▸ Records from a dataset
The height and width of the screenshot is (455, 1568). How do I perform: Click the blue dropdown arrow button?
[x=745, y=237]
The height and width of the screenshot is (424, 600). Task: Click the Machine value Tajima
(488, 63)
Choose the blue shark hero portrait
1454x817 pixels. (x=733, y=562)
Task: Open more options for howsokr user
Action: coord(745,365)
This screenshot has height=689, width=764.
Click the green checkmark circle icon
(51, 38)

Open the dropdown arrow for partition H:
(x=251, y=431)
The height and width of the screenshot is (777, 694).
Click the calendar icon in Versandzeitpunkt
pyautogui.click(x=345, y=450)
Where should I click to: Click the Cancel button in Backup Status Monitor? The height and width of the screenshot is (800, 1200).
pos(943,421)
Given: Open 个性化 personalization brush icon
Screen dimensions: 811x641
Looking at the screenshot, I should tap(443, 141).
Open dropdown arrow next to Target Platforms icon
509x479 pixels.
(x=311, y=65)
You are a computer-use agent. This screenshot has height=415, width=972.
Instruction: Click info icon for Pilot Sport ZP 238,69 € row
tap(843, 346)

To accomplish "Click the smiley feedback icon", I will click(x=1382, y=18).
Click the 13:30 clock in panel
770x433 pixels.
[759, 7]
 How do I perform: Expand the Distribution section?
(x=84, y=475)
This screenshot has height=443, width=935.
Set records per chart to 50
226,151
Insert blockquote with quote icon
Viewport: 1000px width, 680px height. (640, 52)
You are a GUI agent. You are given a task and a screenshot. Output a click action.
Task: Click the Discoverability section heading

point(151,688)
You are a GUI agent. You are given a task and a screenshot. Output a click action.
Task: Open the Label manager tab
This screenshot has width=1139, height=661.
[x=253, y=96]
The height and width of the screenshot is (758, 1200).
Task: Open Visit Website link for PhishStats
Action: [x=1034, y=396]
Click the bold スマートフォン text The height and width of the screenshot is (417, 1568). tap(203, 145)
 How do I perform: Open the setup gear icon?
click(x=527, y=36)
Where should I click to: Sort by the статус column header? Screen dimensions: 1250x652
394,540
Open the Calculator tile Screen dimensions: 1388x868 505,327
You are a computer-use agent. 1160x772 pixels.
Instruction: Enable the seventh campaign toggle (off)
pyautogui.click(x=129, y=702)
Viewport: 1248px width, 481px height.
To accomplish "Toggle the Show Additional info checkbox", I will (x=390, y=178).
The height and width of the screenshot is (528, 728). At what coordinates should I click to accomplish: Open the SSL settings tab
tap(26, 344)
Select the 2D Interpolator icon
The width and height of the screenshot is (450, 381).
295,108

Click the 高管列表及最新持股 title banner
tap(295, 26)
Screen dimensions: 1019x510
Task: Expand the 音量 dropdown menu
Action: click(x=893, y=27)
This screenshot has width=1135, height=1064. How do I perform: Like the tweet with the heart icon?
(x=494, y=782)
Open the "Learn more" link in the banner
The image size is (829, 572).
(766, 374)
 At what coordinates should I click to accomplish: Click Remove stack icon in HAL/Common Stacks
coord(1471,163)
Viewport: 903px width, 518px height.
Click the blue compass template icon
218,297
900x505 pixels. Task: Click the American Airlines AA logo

▸ ABOUT THIS TASK
I'd like the lines above from the one with "Choose the blue shark hero portrait" up to and including the one with "Task: Open the Label manager tab" copied exactly, with no other lines.

▸ FINISHED TASK
Choose the blue shark hero portrait
1454x817 pixels. (x=733, y=562)
Task: Open more options for howsokr user
Action: coord(745,365)
This screenshot has height=689, width=764.
Click the green checkmark circle icon
(51, 38)

Open the dropdown arrow for partition H:
(x=251, y=431)
The height and width of the screenshot is (777, 694).
Click the calendar icon in Versandzeitpunkt
pyautogui.click(x=345, y=450)
Where should I click to: Click the Cancel button in Backup Status Monitor? The height and width of the screenshot is (800, 1200).
pos(943,421)
Given: Open 个性化 personalization brush icon
Screen dimensions: 811x641
Looking at the screenshot, I should tap(443, 141).
Open dropdown arrow next to Target Platforms icon
509x479 pixels.
(x=311, y=65)
You are a computer-use agent. This screenshot has height=415, width=972.
Instruction: Click info icon for Pilot Sport ZP 238,69 € row
tap(843, 346)

To accomplish "Click the smiley feedback icon", I will click(x=1382, y=18).
Click the 13:30 clock in panel
770x433 pixels.
[759, 7]
 How do I perform: Expand the Distribution section?
(x=84, y=475)
This screenshot has height=443, width=935.
Set records per chart to 50
226,151
Insert blockquote with quote icon
Viewport: 1000px width, 680px height. (640, 52)
You are a GUI agent. You are given a task and a screenshot. Output a click action.
Task: Click the Discoverability section heading

point(151,688)
You are a GUI agent. You are given a task and a screenshot. Output a click action.
Task: Open the Label manager tab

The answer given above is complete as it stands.